= Fortún Jiménez (count) =

Fortún Jiménez ( 943–58) was the count of Aragon at least between 947 and 958. At that time, Aragon was under the authority of the king of Pamplona, then García Sánchez I, and Fortún appears to have been exercising authority on behalf of the king's heir, the future Sancho II. In a document from 947, Fortún is described as the guardian or tutor of the young Sancho, who was the heir to Aragon through his mother Queen Andregoto Galíndez.

No primary source records Fortún Jiménez's family relations. The historian Antonio Ubieto Arteta presents three hypotheses concerning his relationships. First, he proposes that he was the son of King Jimeno Garcés, who reigned in Pamplona between 925 and 931 before García Sánchez I came of age. This would make him a first cousin of his sovereign, García Sánchez. Second, he suggests that he married Belasquita, a younger daughter of Count Galindo Aznárez II of Aragon, and was the grandfather of Andregoto (fl. 1075), mother of the prominent Aragonese count Sancho Sánchez. It is known that Andregoto was the great-niece of Belasquita's sister, Andregoto Galíndez, who inherited Aragon from their father and then married García Sánchez. Fortún may have acquired some claim to Aragon and the comital title through such a marriage. Finally, Ubieto hypothesizes that Fortún was the father of the García Fortuñones who built the castle of Atarés in 961.

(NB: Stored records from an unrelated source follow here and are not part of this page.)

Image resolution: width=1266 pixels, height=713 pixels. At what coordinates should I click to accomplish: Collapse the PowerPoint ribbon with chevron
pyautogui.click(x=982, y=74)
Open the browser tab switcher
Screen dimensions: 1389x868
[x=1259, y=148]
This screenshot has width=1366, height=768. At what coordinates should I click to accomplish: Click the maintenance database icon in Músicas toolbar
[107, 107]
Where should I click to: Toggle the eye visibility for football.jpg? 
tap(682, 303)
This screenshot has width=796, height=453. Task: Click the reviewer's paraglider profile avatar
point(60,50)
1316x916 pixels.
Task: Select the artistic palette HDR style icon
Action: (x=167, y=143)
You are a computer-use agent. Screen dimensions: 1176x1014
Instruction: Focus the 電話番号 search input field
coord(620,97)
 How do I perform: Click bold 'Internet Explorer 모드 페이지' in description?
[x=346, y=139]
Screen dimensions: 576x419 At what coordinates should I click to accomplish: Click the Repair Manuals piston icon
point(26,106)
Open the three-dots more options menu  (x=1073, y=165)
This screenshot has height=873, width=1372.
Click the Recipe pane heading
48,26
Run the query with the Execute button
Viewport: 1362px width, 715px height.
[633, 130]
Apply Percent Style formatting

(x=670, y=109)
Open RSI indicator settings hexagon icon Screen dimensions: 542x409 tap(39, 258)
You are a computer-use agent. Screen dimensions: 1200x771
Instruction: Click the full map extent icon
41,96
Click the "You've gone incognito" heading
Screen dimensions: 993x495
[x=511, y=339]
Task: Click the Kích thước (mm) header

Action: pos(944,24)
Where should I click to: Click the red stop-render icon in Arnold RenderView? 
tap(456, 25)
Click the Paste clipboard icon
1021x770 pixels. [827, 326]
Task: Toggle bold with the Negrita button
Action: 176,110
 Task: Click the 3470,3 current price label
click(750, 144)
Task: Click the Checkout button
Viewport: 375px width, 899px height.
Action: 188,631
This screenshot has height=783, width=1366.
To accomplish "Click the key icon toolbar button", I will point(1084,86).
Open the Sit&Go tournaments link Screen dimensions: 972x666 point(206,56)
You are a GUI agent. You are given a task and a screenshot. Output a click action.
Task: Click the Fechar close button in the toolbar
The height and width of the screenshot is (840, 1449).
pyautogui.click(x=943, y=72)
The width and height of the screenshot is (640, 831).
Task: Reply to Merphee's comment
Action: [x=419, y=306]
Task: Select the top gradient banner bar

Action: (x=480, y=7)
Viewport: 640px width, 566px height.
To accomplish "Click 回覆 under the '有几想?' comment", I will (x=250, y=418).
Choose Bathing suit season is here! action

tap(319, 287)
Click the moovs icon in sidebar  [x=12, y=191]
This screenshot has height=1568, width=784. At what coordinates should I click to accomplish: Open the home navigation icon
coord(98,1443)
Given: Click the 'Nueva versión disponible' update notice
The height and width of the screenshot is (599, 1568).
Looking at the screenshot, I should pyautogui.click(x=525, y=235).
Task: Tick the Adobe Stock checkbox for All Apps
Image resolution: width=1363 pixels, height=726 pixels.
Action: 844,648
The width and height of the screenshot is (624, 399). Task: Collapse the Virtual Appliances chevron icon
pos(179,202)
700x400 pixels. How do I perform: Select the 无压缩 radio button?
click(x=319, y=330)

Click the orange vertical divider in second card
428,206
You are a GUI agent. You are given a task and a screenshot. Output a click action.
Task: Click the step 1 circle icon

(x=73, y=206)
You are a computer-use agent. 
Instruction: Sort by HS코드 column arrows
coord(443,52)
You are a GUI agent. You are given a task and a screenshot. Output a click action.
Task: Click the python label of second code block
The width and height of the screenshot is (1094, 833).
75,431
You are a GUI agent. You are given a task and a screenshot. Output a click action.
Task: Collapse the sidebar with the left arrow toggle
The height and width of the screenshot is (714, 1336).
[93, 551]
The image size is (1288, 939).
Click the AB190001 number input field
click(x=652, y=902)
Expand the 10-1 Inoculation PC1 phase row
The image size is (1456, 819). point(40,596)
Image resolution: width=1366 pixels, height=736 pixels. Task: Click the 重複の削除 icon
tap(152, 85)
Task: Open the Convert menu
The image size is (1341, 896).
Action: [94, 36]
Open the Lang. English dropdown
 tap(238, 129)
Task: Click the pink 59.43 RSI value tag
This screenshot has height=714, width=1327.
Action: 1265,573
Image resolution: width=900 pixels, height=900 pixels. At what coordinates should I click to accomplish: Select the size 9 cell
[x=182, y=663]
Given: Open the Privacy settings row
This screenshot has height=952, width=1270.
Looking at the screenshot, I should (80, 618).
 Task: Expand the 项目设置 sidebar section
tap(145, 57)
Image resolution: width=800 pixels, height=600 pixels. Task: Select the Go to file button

Fortún is first mentioned in a document dated to 943 in the cartulary of the monastery of San Juan de la Peña. Another document from that monastery, dated 947, records how King García Sánchez I and his mother, Queen Toda Aznárez, divided a certain pardina (field) near Javierre between the crown and the monastery. The king then ordered Count Fortún and his men to go to Javierre to effect the division. A clause appended to the end of the document reads, "I, Fortún Jiménez, and my charge, the lord king Sancho, by order of the king completed [the division]." The dating clause specifies that the charter was drawn up while "Fortún Jiménez and his charge, the lord king Sancho, [were] reigning, holding Aragon." The lord king Sancho who was in Fortún's charge was King García's eldest son, the future Sancho II, who was the heir to Aragon through his mother, Andregoto Galíndez.

In 958, Fortún was called upon to preside over a suit brought by Atón, bishop of Aragon, against the men in possession of a certain allodial property called Gausa, perhaps the village of Guasa. The bishop claimed that the allod had belonged to the bishopric for over a hundred years, but that after the death of Bishop Fortún the men who worked the land stopped paying rent to the bishop. In a public assembly of the barons, judges and abbots of the land, the count issued a compromise (cominenza), according to the law, and divided the land between the bishop and the renters. The case was subsequently re-litigated before King García, who found against the renters because they could not produce witnesses.

Writing in 1571, Esteban de Garibay recognized Fortún as the last count of Aragon before the kings of Pamplona took direct control.